Żadnych wątpliwości nie ma natomiast Zbigniew Magnuszewski, prezes MKS-u. Klub obejmuje trenerską opieką trzy grupy wstępnego szkolenia czyli dzieci z rocznika 1992 i młodsze (żaki), po 20 osób każda, prowadzi drużyny młodzików i trampkarzy oraz juniorów, co w sumie daje około 120 młodych ludzi.

- Obecnie prowadzony jest nabór dzieci, które po wstępnej "obróbce" w 2005 roku będą stanowić drużyny żaków - mówi prezes Magnuszewski.

Planowane imprezy, za które zapłaci miasto mają charakter jubileuszowy. Klub będzie w tym roku święcił 50-lecie istnienia. Jakim sposobem - pytają zorientowani - przecież istnieje zaledwie kilka lat?! Jednak według prezesa Magnuszewskiego i wiceprezesa Ignatowskiego, MKS ma po temu pełne prawo.

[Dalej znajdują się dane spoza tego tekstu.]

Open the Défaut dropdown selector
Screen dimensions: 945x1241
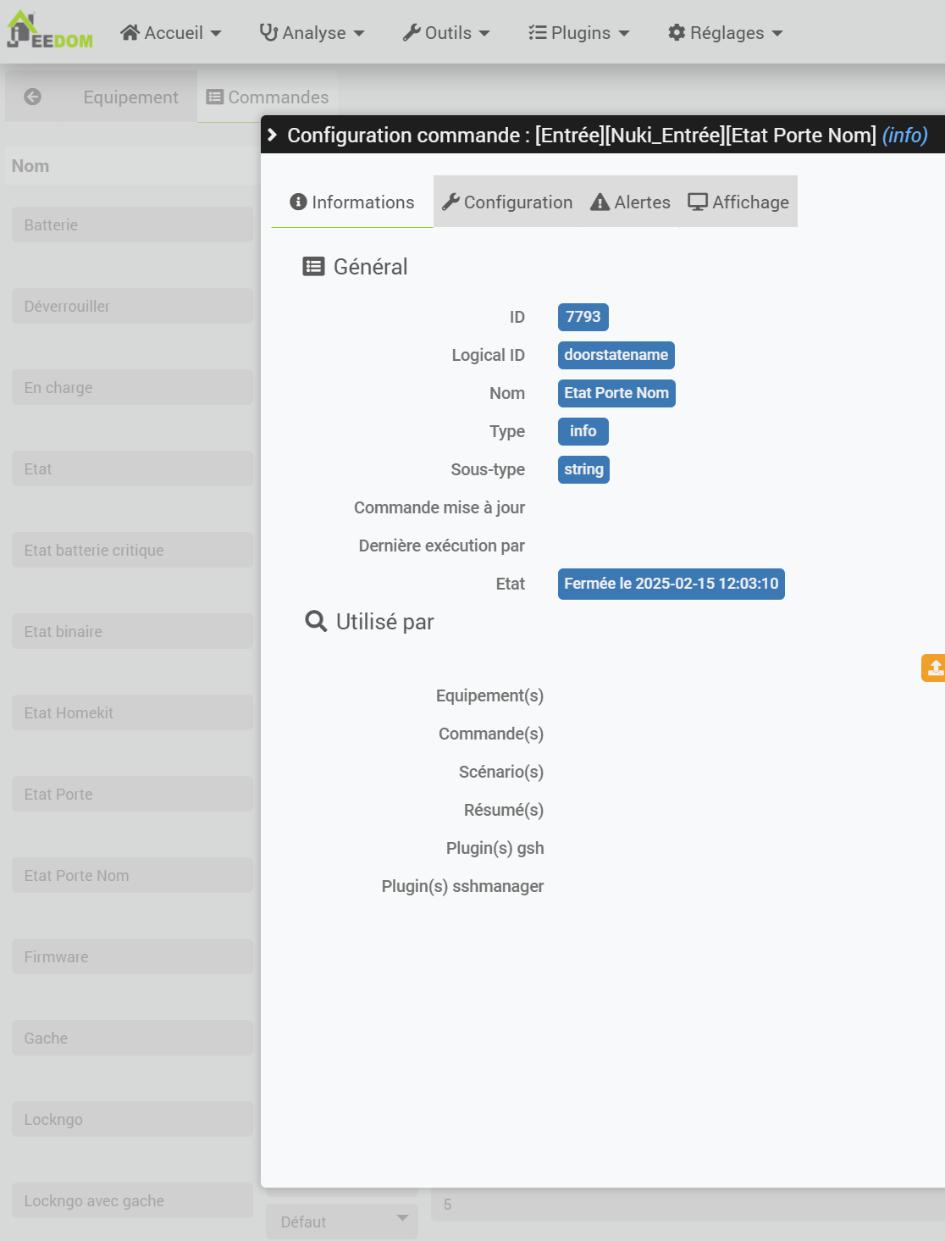pos(342,1222)
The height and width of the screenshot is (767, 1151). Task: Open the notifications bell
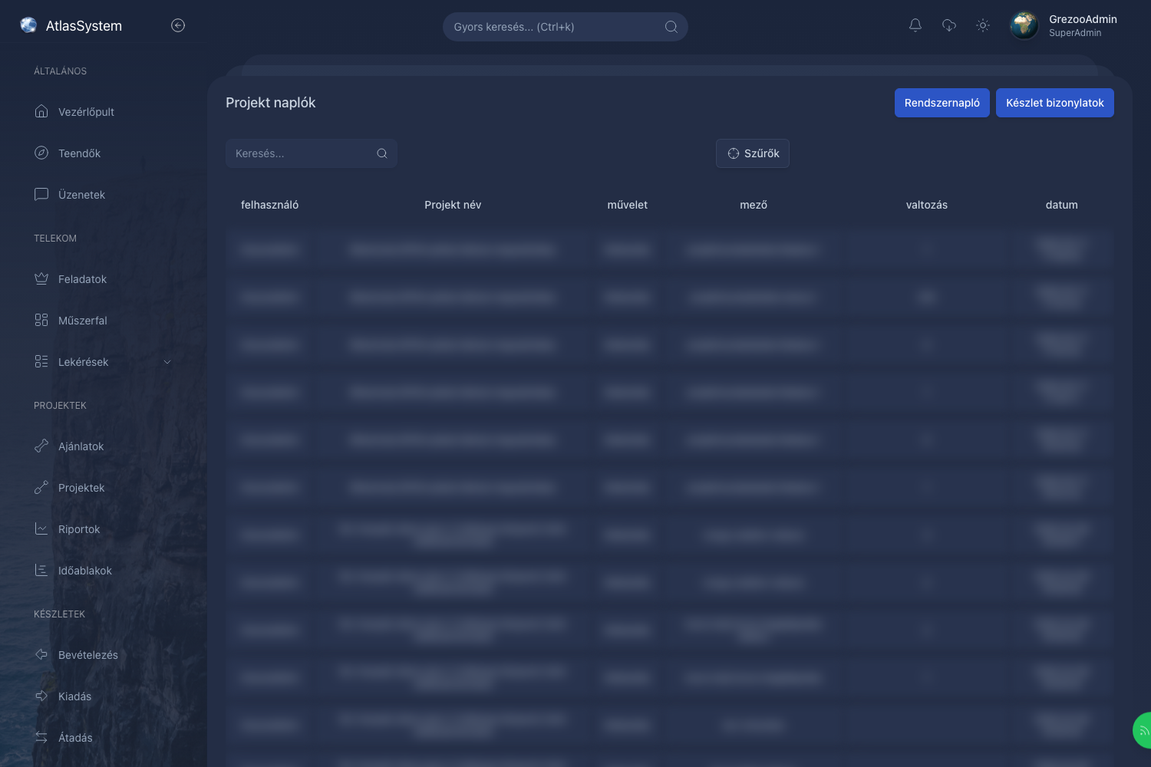tap(915, 25)

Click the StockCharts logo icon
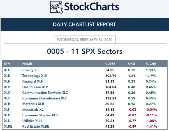57,8
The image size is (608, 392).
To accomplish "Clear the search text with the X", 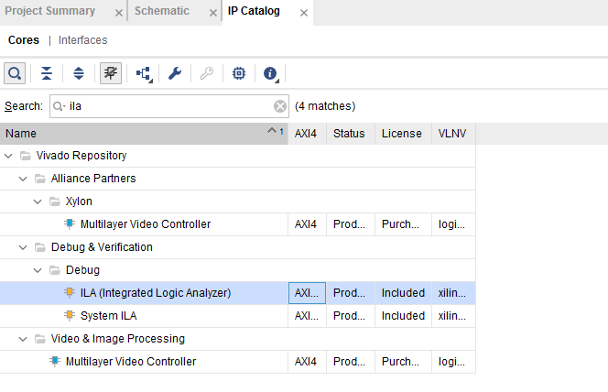I will tap(280, 106).
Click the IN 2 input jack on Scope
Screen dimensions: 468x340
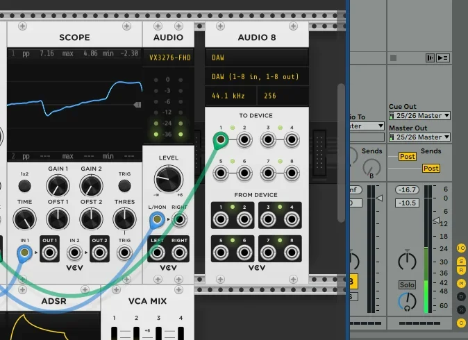(x=74, y=253)
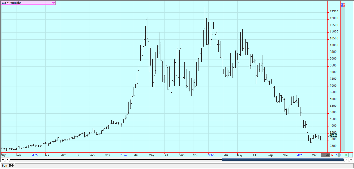Click the blue horizontal spacing icon
Image resolution: width=354 pixels, height=169 pixels.
tap(341, 155)
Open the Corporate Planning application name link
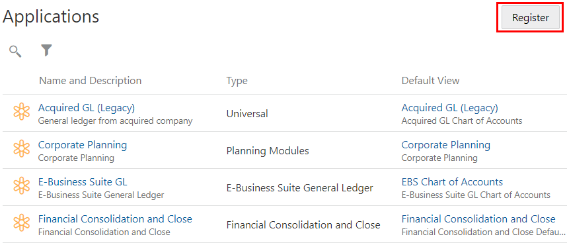This screenshot has width=567, height=243. pyautogui.click(x=83, y=145)
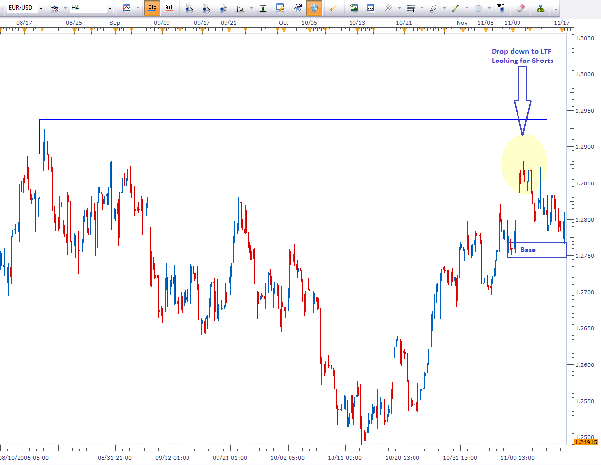Open the H4 timeframe dropdown

click(x=109, y=8)
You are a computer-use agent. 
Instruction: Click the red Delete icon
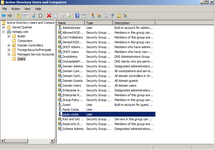coord(49,16)
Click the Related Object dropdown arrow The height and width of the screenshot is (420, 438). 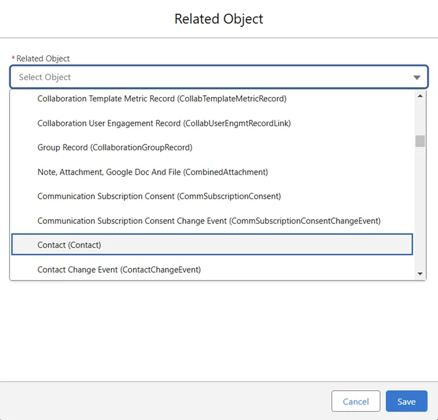coord(416,77)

- W 1954 roku ze Słupska do Szczytna została przeniesiona szkoła policyjna i utworzony sportowy klub policyjny "Podchorążak", który później przemienił się w "Gwardię". Następnie powołany był MKS - Boliński, a gdy ten główny sponsor się wycofał, został już MKS jako klub miejski - wyjaśnia Magnuszewski dodając, że w naturalny sposób obecny MKS jest następcą i spadkobiercą piłkarskich szczycieńskich tradycji sięgających owego "Podchorążaka". - Zresztą teraz klub kibiców chce, by w ogóle znów powrócić do nazwy Gwardia Szczytno.

Na tej podstawie MKS planuje wielki piłkarski show, na który miasto, oprócz "szkoleniowych" 70 tysięcy, dokłada dalsze prawie 3 tysiące złotych.

- Na jubileuszowy turniej chcemy zaprosić wszystkich liczących się zawodników, którzy kiedyś grali w Gwardii i przeprowadzić kilka meczy seniorów z ich udziałem - przybliża klubowe plany jego prezes.